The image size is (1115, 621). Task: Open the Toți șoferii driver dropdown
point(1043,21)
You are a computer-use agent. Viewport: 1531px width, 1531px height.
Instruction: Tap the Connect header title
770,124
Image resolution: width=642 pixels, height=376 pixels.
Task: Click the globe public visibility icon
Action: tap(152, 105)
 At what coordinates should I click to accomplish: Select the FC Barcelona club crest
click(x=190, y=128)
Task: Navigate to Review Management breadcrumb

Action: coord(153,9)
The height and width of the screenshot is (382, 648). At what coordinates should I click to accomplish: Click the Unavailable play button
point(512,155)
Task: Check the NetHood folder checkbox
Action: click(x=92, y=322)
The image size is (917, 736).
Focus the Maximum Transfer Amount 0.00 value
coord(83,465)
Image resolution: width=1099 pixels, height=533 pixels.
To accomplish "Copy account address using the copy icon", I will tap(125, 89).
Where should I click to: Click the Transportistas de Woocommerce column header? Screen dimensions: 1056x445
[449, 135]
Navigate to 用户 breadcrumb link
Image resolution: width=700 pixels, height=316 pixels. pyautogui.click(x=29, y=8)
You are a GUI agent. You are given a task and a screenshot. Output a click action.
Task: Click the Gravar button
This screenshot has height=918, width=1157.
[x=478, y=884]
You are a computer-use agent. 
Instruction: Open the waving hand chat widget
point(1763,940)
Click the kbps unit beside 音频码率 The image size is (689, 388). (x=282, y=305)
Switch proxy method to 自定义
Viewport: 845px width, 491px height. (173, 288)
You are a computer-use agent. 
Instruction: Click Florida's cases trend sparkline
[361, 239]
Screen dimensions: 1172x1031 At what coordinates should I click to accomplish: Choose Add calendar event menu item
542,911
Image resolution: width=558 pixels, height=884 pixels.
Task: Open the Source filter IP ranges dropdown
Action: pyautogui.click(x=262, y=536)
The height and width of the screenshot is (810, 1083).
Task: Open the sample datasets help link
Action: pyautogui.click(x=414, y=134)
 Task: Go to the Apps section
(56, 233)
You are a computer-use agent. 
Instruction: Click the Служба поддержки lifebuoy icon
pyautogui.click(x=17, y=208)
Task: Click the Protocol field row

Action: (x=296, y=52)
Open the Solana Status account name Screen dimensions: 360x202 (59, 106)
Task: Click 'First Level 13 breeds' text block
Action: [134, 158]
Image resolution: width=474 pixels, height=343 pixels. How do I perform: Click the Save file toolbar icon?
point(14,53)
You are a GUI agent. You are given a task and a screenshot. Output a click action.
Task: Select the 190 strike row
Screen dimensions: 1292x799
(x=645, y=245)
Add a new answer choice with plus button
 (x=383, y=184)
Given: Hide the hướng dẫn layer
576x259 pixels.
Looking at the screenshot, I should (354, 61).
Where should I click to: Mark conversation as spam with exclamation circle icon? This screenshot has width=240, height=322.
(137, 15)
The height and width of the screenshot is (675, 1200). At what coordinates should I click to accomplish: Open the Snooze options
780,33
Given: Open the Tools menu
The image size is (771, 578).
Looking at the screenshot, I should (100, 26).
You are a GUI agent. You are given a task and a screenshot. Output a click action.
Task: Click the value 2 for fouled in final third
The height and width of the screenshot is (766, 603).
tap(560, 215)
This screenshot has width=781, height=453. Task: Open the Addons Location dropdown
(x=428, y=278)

************

## ACTIVITY
Only one stretch of the data above is needed. Restate it word for word, from the line containing "Given: Hide the hướng dẫn layer" through the line containing "Given: Open the Tools menu", both ends included.

## OUTPUT BELOW
Given: Hide the hướng dẫn layer
576x259 pixels.
Looking at the screenshot, I should (354, 61).
Where should I click to: Mark conversation as spam with exclamation circle icon? This screenshot has width=240, height=322.
(137, 15)
The height and width of the screenshot is (675, 1200). At what coordinates should I click to accomplish: Open the Snooze options
780,33
Given: Open the Tools menu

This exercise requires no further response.